Sabemos que o amor também proporciona felicidade e intensa satisfação, ao passo que o transtorno obsessivo é um sofrimento. Onde situar a fronteira? Marazziti e seus colegas estudaram a fase precoce do amor, definida por Stendhal como uma paixão não consumada, restringindo a pesquisa a pessoas perdidamente apaixonadas, mas que ainda não tiveram relações sexuais com o ser amado.
ANTES DO SEXO
Nessa fase de expectativa, a concentração no transportador de serotonina sofre as modificações características dos pacientes obsessivos. Um ano depois (prazo considerado suficiente para a consumação do caso), a medição mostrou que as taxas de transportador de serotonina voltavam a seu nível inicial e a obsessão desaparecia. O amor insano seria uma “patologia” que curamos ao saciá-lo. O paciente obsessivo, ao contrário, jamais se tranquiliza quando a porta é fechada.
Do ponto de vista hormonal, na primeira fase do amor, a obsessiva, são acionados circuitos de neurônios que utilizam a serotonina. Estudos genéticos sugerem que estas redes têm papel inibidor do comportamento, suscitando nos apaixonados formas de amor duráveis e românticas, marcadas pela timidez e caracterizadas por preocupações quase obsessivas em relação ao parceiro, com um envolvimento e uma fidelidade mais acentuadas.

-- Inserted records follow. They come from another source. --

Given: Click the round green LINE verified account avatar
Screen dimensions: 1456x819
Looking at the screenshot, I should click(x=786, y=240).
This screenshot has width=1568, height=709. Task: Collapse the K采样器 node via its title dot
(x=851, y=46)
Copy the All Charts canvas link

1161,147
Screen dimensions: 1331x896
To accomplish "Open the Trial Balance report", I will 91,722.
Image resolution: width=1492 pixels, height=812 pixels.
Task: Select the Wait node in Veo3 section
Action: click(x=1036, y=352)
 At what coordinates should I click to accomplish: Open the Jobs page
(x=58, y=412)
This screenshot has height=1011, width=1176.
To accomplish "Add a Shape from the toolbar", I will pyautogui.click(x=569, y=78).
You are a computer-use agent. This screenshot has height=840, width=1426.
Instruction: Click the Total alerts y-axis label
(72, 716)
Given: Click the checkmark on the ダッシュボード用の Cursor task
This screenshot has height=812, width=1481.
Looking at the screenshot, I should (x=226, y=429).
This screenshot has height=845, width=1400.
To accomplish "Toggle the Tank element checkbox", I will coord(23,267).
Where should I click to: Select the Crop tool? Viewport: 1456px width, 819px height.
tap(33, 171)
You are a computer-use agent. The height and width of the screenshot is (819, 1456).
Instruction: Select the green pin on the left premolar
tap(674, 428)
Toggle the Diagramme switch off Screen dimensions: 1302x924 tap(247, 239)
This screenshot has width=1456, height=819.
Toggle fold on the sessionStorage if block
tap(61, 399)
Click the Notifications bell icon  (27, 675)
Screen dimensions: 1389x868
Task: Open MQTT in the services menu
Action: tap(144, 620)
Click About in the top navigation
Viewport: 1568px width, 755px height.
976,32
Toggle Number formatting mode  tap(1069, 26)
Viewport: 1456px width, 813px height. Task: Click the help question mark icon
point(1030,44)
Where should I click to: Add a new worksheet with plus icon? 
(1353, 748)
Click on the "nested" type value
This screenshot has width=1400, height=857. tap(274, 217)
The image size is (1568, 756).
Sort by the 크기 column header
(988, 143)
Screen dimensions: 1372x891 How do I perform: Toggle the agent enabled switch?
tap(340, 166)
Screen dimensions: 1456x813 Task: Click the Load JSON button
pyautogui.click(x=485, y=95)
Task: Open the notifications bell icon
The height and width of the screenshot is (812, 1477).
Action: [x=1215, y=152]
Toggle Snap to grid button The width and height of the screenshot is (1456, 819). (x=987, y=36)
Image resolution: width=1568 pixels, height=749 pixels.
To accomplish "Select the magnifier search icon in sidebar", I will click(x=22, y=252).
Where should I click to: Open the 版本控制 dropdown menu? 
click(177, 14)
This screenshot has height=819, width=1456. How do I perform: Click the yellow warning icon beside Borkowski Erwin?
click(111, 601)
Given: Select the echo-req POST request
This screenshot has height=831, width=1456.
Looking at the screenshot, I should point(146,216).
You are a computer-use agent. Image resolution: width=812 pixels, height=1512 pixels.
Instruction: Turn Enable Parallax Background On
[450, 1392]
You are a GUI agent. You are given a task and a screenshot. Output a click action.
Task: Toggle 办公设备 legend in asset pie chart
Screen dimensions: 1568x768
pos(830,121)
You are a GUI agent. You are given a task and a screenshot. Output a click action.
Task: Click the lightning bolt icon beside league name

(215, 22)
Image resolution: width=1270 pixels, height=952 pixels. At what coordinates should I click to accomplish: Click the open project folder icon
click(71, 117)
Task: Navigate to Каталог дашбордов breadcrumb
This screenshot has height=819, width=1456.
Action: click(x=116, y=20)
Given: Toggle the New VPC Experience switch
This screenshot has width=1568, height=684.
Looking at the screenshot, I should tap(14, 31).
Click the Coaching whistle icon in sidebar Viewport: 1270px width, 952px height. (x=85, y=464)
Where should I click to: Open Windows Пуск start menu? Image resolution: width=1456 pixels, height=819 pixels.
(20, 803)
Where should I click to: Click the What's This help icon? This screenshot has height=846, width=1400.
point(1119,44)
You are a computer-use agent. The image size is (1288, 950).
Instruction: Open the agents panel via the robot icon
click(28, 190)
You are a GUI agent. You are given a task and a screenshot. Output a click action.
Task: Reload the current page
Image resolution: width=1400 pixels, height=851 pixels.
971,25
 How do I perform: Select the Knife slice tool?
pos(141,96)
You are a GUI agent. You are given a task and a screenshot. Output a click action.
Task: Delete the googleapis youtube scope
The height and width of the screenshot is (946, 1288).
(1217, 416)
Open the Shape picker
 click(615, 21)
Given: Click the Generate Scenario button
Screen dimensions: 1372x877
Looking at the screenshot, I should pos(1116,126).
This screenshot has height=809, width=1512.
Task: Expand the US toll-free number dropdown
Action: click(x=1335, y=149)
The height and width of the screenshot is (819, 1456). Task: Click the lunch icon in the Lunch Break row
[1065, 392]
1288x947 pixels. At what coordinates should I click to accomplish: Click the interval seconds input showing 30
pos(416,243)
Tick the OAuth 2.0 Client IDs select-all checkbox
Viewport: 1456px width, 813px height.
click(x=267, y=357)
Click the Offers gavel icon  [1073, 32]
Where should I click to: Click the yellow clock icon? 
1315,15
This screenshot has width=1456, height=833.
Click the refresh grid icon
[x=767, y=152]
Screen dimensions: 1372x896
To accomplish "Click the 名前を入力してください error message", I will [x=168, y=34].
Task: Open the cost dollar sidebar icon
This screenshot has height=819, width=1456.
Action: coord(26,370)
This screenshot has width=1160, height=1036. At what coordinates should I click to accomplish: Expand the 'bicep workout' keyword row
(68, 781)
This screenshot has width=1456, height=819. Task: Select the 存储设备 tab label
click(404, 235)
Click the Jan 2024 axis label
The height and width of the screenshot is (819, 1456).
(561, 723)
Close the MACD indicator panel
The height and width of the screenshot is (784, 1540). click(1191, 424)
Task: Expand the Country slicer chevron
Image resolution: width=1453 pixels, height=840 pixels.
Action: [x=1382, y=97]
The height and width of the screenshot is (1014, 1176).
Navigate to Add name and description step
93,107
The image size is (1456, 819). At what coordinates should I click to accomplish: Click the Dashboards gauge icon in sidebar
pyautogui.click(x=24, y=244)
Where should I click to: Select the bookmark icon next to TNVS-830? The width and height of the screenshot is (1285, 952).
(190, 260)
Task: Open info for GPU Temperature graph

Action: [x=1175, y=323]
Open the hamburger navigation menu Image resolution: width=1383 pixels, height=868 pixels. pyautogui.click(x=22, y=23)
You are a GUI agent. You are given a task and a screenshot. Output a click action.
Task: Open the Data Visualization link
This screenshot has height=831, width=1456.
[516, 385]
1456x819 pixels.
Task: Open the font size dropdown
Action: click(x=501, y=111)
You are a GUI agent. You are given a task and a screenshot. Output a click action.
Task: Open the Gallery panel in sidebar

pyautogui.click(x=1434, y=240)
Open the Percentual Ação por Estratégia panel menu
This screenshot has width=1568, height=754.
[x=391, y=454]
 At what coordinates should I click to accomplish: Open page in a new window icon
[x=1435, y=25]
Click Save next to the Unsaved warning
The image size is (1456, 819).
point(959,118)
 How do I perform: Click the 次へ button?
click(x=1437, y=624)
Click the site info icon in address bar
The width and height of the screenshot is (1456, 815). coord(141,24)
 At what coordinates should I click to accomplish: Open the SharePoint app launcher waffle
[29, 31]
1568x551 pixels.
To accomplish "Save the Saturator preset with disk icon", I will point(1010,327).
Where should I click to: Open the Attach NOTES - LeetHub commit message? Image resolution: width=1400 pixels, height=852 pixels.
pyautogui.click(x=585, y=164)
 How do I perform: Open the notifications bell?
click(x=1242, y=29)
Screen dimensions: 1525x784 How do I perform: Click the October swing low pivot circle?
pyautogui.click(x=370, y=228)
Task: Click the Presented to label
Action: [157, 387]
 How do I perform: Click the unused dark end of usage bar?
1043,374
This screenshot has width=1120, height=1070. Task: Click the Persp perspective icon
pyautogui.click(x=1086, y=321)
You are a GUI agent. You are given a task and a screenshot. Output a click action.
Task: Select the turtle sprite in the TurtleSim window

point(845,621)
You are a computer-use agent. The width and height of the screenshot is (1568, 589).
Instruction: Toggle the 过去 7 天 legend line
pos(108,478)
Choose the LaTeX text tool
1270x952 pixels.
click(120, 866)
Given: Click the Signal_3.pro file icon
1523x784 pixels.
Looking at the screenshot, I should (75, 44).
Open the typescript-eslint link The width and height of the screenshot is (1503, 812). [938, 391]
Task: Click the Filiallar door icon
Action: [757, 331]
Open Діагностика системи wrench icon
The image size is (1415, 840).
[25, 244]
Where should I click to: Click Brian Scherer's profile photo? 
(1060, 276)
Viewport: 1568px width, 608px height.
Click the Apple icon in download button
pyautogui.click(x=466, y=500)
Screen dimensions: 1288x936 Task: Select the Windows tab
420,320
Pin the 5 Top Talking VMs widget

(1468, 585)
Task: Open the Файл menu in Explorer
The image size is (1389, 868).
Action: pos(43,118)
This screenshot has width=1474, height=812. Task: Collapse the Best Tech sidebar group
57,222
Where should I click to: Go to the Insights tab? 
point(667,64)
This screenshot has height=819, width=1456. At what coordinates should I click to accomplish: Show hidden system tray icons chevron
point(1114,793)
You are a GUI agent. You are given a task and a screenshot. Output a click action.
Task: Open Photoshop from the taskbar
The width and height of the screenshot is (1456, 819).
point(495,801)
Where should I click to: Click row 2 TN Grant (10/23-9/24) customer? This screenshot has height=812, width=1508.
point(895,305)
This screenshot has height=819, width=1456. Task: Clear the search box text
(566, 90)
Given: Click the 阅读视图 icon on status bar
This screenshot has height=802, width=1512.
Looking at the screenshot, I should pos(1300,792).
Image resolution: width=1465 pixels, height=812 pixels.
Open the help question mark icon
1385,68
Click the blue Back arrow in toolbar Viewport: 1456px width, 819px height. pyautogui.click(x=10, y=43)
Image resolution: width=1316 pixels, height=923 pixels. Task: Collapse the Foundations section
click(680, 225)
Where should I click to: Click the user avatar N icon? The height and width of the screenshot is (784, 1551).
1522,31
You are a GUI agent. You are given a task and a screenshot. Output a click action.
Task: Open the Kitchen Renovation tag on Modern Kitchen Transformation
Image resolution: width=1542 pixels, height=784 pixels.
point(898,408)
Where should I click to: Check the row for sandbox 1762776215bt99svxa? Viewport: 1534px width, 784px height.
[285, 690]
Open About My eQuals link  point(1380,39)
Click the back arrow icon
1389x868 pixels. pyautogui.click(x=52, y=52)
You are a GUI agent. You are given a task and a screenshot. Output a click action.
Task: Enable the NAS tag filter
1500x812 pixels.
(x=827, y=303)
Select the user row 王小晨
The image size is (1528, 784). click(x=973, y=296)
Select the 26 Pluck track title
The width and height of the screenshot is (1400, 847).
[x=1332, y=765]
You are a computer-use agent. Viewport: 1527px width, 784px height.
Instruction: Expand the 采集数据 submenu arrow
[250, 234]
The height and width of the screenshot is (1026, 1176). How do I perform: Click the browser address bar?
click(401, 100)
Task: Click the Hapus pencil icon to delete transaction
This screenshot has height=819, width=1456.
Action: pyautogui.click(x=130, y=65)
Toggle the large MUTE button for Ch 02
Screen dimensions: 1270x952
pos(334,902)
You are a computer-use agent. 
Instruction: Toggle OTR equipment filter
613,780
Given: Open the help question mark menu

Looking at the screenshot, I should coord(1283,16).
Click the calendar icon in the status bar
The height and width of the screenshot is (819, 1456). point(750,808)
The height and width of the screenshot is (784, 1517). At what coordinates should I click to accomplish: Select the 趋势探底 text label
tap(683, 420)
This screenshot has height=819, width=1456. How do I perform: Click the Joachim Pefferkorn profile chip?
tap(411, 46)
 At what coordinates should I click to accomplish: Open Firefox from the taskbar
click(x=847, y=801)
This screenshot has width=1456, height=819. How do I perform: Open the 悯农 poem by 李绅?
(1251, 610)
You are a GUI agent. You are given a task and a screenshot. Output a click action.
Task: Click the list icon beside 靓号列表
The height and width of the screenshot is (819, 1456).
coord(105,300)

Quando o amado é conquistado, porém, a serotonina cede lugar à dopamina, o “hormônio do prazer”. Os grupos de neurônios que utilizam a dopamina intervêm nos componentes ligados ao prazer e até mesmo naqueles ligados à dependência. Pesquisas evidenciaram um sistema dopaminérgico particular em pessoas que buscam permanentemente aventuras sexuais. Elas têm frequentes variações cíclicas do humor, o que as torna versáteis. Assim um funcionamento que oscila entre esses dois sistemas cerebrais, o da serotonina e o da dopamina, teria o dom de tornar a pessoa intensamente apaixonada e, depois, calmamente satisfeita.